Firewall rule auditing. OPNsense logs every passed and blocked packet. I review the logs periodically for unexpected traffic patterns - especially on the WireGuard interfaces, where a misconfigured AllowedIPs can cause traffic to leak between zones.
Lessons Learned
Multi-WAN is worth the complexity for email. Dedicated IPs for mail services protect your sender reputation.
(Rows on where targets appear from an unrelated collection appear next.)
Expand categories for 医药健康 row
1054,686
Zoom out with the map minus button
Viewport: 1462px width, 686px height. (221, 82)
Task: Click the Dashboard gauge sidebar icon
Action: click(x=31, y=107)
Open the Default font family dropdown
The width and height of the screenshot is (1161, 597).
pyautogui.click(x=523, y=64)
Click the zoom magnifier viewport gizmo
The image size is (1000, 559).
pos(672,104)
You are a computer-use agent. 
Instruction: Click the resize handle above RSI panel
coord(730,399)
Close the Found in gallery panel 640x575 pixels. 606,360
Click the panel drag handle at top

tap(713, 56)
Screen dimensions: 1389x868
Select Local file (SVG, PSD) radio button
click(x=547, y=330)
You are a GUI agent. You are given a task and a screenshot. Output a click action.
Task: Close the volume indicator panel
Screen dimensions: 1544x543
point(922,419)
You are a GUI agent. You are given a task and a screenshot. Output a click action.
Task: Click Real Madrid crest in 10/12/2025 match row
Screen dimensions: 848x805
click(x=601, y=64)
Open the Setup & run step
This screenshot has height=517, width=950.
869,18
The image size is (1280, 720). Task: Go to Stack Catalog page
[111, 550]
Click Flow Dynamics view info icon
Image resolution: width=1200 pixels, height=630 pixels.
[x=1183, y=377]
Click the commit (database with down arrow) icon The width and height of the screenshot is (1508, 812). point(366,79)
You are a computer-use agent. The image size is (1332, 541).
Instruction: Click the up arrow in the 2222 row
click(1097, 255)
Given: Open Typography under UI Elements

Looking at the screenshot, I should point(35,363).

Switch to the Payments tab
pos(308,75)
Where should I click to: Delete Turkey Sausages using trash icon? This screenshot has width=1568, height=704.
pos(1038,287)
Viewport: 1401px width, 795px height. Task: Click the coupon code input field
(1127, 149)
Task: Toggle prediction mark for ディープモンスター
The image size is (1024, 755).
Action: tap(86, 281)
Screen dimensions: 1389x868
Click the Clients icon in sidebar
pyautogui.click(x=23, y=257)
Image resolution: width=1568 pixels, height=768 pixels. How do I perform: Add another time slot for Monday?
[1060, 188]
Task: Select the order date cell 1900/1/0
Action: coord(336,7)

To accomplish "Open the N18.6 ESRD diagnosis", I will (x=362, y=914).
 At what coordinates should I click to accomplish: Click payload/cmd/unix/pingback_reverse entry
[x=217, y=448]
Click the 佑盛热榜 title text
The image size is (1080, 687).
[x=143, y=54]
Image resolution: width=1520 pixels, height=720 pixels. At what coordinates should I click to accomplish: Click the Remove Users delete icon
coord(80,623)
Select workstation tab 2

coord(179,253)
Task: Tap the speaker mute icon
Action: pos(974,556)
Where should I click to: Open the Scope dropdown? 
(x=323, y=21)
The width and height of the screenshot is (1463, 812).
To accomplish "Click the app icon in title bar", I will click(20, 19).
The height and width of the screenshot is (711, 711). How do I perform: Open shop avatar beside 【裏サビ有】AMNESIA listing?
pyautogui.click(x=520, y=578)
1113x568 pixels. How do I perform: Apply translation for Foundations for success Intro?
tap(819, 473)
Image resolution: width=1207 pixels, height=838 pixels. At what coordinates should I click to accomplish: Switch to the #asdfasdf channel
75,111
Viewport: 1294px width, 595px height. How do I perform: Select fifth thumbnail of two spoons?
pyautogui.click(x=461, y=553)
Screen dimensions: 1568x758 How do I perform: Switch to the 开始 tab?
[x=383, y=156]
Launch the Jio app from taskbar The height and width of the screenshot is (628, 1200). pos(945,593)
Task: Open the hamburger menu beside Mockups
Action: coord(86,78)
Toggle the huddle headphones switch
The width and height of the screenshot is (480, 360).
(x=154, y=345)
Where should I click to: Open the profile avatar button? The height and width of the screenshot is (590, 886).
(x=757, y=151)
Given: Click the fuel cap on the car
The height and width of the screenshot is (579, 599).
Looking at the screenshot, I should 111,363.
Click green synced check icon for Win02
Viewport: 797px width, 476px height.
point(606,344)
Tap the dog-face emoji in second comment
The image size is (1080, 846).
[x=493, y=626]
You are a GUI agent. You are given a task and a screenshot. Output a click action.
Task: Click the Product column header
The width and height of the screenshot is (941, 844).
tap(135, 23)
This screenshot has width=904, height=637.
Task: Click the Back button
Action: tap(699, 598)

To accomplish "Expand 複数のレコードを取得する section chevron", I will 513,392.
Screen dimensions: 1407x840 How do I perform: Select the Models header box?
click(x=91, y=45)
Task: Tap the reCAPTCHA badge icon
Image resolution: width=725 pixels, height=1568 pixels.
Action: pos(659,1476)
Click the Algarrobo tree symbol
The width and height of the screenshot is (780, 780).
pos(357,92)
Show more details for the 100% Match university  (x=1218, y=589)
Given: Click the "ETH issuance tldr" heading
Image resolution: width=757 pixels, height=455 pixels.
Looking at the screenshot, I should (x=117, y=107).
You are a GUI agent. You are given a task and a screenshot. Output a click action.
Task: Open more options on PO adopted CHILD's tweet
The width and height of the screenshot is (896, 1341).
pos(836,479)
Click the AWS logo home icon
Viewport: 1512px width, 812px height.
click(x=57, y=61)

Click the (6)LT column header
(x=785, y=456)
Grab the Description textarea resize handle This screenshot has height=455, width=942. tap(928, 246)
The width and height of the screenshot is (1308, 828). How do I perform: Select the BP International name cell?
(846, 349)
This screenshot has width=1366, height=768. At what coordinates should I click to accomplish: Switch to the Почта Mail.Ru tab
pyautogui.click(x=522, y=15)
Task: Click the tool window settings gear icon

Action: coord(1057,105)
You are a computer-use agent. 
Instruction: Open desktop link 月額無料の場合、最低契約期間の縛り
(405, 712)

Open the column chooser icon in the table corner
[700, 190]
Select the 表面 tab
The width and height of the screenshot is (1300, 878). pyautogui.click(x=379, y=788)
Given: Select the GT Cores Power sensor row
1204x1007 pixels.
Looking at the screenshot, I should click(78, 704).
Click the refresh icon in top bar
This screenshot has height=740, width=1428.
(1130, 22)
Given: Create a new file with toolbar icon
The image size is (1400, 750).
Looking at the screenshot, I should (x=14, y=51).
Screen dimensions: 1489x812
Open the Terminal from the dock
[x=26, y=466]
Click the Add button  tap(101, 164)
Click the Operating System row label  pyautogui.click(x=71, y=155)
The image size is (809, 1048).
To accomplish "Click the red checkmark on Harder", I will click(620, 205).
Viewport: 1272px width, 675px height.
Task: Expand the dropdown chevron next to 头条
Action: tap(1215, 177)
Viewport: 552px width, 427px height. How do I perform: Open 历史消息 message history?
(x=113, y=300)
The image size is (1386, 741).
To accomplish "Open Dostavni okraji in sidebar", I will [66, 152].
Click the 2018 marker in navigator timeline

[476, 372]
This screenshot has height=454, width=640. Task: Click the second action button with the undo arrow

It takes 10 minutes to configure and saves hours of deliverability troubleshooting.
Bridge-per-VLAN is cleaner than VLAN trunking. On a single-host deployment, one bridge per subnet eliminates VLAN tagging mistakes and makes VM networking straightforward.
WireGuard inside the firewall beats standalone. Having tunnel traffic pass through OPNsense means you get logging, rules, and visibility without extra hops.
Boot order is infrastructure. A firewall that starts after its dependents is useless. Treat boot order as a first-class configuration item.
Hairpin NAT is a smell. If you need NAT reflection, consider whether split-horizon DNS is the better answer. It usually is.
What’s Next
The OPNsense configuration is stable and handles daily production traffic without issues. Future plans include evaluating OPNsense’s built-in IDS/IPS (Suricata) for inline threat detection on the WAN interfaces, and potentially automating firewall rule management via the OPNsense API for tighter IaC integration.